● Description of the task: Pick each line containing "click" out of the records.

● Extracted entries:

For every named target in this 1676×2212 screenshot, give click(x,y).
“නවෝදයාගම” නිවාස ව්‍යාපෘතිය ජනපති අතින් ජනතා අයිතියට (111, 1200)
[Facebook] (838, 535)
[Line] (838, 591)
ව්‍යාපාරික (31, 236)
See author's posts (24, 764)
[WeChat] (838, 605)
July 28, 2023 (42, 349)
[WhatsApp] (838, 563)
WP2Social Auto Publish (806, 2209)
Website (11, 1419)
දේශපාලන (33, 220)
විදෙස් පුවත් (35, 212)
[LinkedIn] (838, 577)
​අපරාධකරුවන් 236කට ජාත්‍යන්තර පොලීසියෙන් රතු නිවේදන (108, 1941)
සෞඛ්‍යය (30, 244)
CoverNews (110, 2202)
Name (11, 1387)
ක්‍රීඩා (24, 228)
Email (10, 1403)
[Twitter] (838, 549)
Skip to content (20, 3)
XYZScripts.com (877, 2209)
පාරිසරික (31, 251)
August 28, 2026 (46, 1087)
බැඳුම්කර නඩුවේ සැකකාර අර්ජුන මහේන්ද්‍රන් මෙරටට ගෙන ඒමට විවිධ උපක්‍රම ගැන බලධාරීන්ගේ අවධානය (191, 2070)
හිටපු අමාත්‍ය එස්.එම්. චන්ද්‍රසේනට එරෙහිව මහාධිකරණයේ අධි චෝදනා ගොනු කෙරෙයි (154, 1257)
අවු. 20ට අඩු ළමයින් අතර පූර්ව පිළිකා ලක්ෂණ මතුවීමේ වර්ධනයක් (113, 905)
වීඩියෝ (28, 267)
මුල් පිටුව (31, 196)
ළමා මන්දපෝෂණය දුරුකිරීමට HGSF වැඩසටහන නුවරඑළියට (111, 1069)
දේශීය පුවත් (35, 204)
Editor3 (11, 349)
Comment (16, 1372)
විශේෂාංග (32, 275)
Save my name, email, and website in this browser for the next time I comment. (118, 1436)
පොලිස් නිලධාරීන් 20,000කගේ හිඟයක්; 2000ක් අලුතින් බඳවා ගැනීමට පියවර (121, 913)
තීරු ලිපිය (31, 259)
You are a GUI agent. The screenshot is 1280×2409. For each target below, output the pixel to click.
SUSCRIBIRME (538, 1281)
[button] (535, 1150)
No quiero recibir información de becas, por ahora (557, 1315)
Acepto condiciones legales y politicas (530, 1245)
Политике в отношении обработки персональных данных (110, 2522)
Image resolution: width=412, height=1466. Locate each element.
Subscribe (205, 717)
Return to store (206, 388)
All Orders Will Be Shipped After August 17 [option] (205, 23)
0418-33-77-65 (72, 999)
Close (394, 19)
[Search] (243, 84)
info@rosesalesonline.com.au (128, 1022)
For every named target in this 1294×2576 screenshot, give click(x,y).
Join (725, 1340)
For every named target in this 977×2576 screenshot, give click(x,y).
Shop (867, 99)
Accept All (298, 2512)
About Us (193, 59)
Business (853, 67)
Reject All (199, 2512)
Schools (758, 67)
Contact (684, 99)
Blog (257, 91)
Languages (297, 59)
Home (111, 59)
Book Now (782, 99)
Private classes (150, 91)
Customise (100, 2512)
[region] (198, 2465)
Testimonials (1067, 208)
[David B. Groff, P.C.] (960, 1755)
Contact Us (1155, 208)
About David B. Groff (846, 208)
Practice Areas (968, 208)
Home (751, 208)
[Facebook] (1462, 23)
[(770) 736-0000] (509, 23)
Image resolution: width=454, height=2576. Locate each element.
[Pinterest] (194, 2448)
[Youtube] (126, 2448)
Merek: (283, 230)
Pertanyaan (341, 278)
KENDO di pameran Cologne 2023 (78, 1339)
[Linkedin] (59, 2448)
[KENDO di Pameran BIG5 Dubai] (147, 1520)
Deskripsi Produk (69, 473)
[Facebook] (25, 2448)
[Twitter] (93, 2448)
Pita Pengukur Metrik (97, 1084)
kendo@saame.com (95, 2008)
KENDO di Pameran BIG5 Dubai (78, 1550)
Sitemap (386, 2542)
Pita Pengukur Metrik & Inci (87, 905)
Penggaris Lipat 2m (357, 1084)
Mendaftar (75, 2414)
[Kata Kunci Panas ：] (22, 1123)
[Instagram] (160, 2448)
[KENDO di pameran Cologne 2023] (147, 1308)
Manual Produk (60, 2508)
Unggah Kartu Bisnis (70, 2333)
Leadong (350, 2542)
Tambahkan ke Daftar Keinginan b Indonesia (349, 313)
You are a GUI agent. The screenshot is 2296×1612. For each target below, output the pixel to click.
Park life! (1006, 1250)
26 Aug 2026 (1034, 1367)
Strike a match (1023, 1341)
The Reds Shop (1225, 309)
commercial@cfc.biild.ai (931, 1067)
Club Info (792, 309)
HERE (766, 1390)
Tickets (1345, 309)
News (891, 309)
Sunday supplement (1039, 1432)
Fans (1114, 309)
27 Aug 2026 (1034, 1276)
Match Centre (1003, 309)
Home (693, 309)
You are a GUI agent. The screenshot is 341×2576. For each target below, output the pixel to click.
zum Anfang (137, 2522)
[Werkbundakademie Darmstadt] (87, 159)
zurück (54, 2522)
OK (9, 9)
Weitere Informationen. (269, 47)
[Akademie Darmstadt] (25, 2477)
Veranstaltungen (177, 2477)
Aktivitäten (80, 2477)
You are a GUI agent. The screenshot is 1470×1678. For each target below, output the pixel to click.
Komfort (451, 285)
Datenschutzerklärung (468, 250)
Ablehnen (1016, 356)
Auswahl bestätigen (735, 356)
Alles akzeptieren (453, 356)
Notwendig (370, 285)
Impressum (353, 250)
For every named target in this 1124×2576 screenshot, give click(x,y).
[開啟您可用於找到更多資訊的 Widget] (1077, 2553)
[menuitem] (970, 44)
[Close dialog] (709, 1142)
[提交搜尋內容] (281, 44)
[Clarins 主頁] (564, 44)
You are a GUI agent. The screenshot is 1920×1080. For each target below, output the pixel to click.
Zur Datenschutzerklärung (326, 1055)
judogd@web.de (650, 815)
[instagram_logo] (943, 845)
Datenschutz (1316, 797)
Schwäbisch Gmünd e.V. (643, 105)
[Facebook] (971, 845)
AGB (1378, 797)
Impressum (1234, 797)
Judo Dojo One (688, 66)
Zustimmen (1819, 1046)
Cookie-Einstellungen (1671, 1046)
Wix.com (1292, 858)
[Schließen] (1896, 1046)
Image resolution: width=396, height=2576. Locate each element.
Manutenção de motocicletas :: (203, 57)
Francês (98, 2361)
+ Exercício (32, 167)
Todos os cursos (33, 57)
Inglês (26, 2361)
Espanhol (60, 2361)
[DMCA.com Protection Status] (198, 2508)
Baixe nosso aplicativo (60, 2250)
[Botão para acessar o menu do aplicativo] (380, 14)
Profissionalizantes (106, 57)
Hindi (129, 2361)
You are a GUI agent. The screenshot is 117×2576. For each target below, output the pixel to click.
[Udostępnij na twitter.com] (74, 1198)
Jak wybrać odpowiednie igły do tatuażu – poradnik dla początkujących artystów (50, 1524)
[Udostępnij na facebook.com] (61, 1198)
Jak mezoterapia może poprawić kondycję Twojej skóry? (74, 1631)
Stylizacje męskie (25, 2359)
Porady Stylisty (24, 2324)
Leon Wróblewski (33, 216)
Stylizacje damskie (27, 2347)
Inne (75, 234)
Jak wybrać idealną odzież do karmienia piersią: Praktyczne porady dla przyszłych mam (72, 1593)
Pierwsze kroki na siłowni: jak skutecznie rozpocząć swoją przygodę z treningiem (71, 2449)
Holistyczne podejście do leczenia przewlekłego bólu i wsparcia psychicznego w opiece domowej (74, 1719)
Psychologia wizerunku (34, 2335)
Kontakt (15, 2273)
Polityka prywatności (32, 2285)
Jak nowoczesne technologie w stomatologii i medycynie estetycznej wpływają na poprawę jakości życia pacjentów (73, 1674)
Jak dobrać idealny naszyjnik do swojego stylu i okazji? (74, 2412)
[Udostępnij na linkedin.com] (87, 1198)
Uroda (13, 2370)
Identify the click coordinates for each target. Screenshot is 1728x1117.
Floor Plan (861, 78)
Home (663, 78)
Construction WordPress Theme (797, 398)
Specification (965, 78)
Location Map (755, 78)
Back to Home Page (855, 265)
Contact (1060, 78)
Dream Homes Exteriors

● Result:
For every named target in this 1676×2212 screenshot, give click(x,y).
You are a GUI agent. The screenshot is 1280×2409. For each target below, output the pixel to click.
For every named target in this 1294×2576 screenshot, give click(x,y).
For every named target in this 977×2576 screenshot, give click(x,y).
You are a GUI agent. The screenshot is 2296×1612. For each target below, output the pixel to click.
You are a GUI agent. The screenshot is 341×2576. For each target below, output the pixel to click.
You are a GUI agent. The screenshot is 1470×1678. For each target below, output the pixel to click.
For every named target in this 1124×2576 screenshot, give click(x,y).
You are a GUI agent. The screenshot is 1920×1080. For each target below, output the pixel to click.
You are a GUI agent. The screenshot is 117×2576. For each target below, output the pixel to click.
Identify the click coordinates for each target. Screenshot is 1728x1117.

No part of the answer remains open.